E como eu sentia falta de ter contato físico com um homem. Aos vinte e cinco anos, um homem ainda não havia tocado meu corpo e eu ansiava por isso, por beijar alguém, por namorar, por sentir a paixão percorrendo meu corpo. Mas enquanto babbo estivesse vivo, eu tinha medo. Enquanto eles flertavam de longe, não havia problemas. Porém se encostassem a mão em mim, desapareciam.
Havia também um cara, eu nunca cheguei a saber o nome dele. Eu estava dançando na Napolitana, e ele chegou por trás e me abraçou. Os soldados de babbo o tiraram de cima de mim e dias depois vi a cara dele estampada nos jornais, o corpo havia sido encontrado boiando no lago Michigan.
A garota coyote não era apenas perigosa, ela era nociva. Era como se eu tivesse um veneno na pele e quem tocasse morria. Talvez, eu estivesse fadada a ficar sozinha o resto da minha vida, pensei com amargura enquanto tirava o colete e entregava a arma ao funcionário. Eu invejava Nicoletta por conseguir ter suas fugas e namorar longe dos olhos de seu pai. Comigo, a situação era mais séria, ele me mantinha vigiada vinte e quatro horas, tinha acesso ao meu celular e o rastreava com facilidade. Por isso, eu não corria riscos. Estava para nascer o homem que enfrentaria babbo por mim e sobreviveria para contar a história.
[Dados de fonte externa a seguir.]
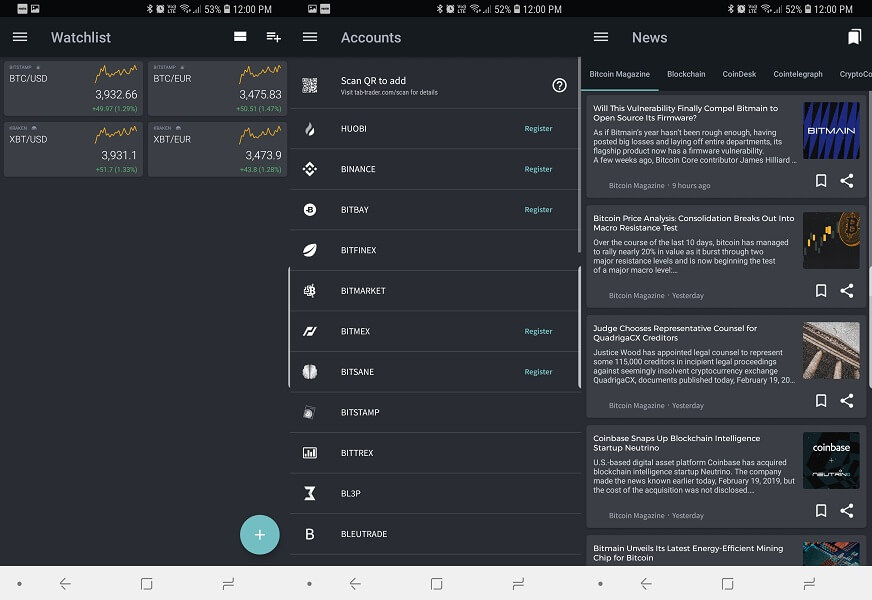This screenshot has width=872, height=600.
Task: Bookmark the Bitcoin Price Analysis article
Action: click(x=821, y=291)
Eu vivia numa prisão sem grades. E ainda era grata por isso. Doentio, eu sabia. Mas não podia me erguer contra Dom Andreas, ele salvou a minha vida e por mais que tivesse essas atitudes possessivas, era um bom pai para mim.
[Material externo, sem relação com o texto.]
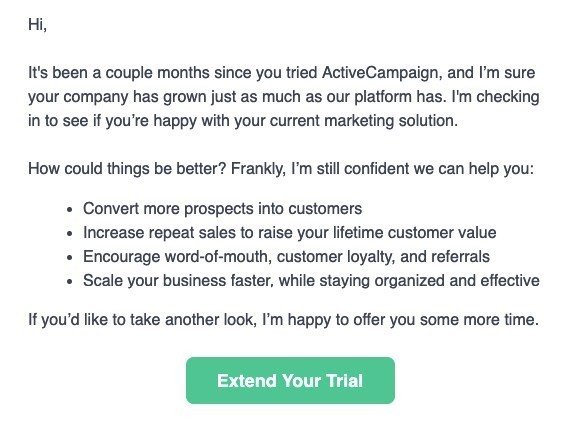
Task: Click bullet dot before "Scale your business"
Action: (x=70, y=282)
Meu celular tocou assim que saí do clube e entrei no meu carro.
- Onde você está? – a voz de Mary soou do outro lado.
Mary Anne Roosevelt, a filha de Franco Roosevelt, o consigliere de babbo. A primeira pessoa com quem eu podia conversar sem ter medo que meus segredos fossem revelados e eu não tinha muitos.
- Saindo do clube de tiro – disse ligando o carro.
- Já sabe da novidade?
- Que novidade? – perguntei entediada.
Ela não tinha culpa do meu mau humor.
- Domenico Gonzalez acabou de pedir Nicoletta em casamento – ela contou a fofoca.
- O quê?
Havia acabado de sair de casa e não vi nada disso? Não era possível que em menos de uma hora tanta coisa tenha acontecido. Gonzalez era o chefe do tráfico no México, ele era tão poderoso que nada acontecia naquele país sem autorização dele. O cara tinha a idade de Dom Andreas e ficou viúvo há pouco tempo. Além disso, tinha sete filhos, a maioria da nossa idade. Não fazia sentido que uma garota tão jovem enterrasse a vida ao lado de um homem tão repugnante no século vinte e um.
- Escutei meu pai falando com Dom Andreas pelo telefone – ela contou empolgada, como se fosse a novidade do ano.
- Babbo não vai deixar que ela se case com o mexicano! – falei
segura.
Podia odiar Nicoletta, mas ela não merecia se casar com um homem
tão nojento. Eu sabia que na máfia casamento arranjados eram comuns, ainda mais entre famílias poderosas por causa de alianças. Por não ser de uma estrutura mafiosa italiana e ter criado seu próprio império, babbo precisava fazer concessões se quisesse continuar no poder absoluto.